First-Line and Best Evidence Treatments for Gambling Disorder
Cognitive Behavioral Therapy (CBT) combined with Motivational Interviewing (MI) represents the first-line psychological treatment for gambling disorder, with naltrexone as the primary evidence-based pharmacological option for reducing gambling urges and behavior. 1
Psychological Interventions (First-Line)
Cognitive Behavioral Therapy (CBT)
CBT has the strongest evidence base accumulated over 20 years and should be the initial treatment approach. 1 The therapy has demonstrated effectiveness across multiple delivery formats:
- Individual cognitive therapy targeting gambling-specific cognitive distortions (erroneous beliefs about probability, illusions of control, superstitious thinking) 1, 2
- Group CBT for peer support and shared learning 1
- Imaginal desensitization to address urges triggered by gambling cues 1, 2
- Brief interventions using bibliotherapy for less severe cases 1
The key innovation specific to gambling treatment is cognitive restructuring to address distortions about randomness, probability, and control. 2 These cognitive distortions are unique to gambling disorder and must be directly targeted, unlike traditional addiction treatments. 2
Motivational Interviewing (MI)
MI should be combined with CBT, particularly for patients ambivalent about change or not actively seeking treatment. 1, 3 This approach reduces barriers to engagement and can reach at-risk and problem gamblers before they develop severe disorder. 3
Exposure-Based Techniques
In vivo exposure and imaginal desensitization represent gambling-specific additions to standard addiction treatment. 2 These techniques help patients manage urges prompted by gambling-related cues in real-world settings. 2
Pharmacological Interventions
Opioid Antagonists (Primary Pharmacotherapy)

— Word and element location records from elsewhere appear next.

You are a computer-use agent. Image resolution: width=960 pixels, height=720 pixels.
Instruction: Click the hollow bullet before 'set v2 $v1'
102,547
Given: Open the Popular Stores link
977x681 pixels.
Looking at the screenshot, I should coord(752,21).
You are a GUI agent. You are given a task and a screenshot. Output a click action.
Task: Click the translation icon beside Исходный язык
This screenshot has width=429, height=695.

Naltrexone is the medication with the strongest evidence from double-blind, placebo-controlled studies for reducing gambling urges and behavior. 1, 4, 5
- Nalmefene also shows promising results as an alternative opioid antagonist 5
- These medications target the reward pathways (striatum) implicated in gambling disorder 1
Important caveat: Despite promising results, efficacy has varied across studies, and high placebo response rates complicate interpretation. 5 No medication is FDA-approved specifically for gambling disorder. 5
Other Pharmacological Options (Limited Evidence)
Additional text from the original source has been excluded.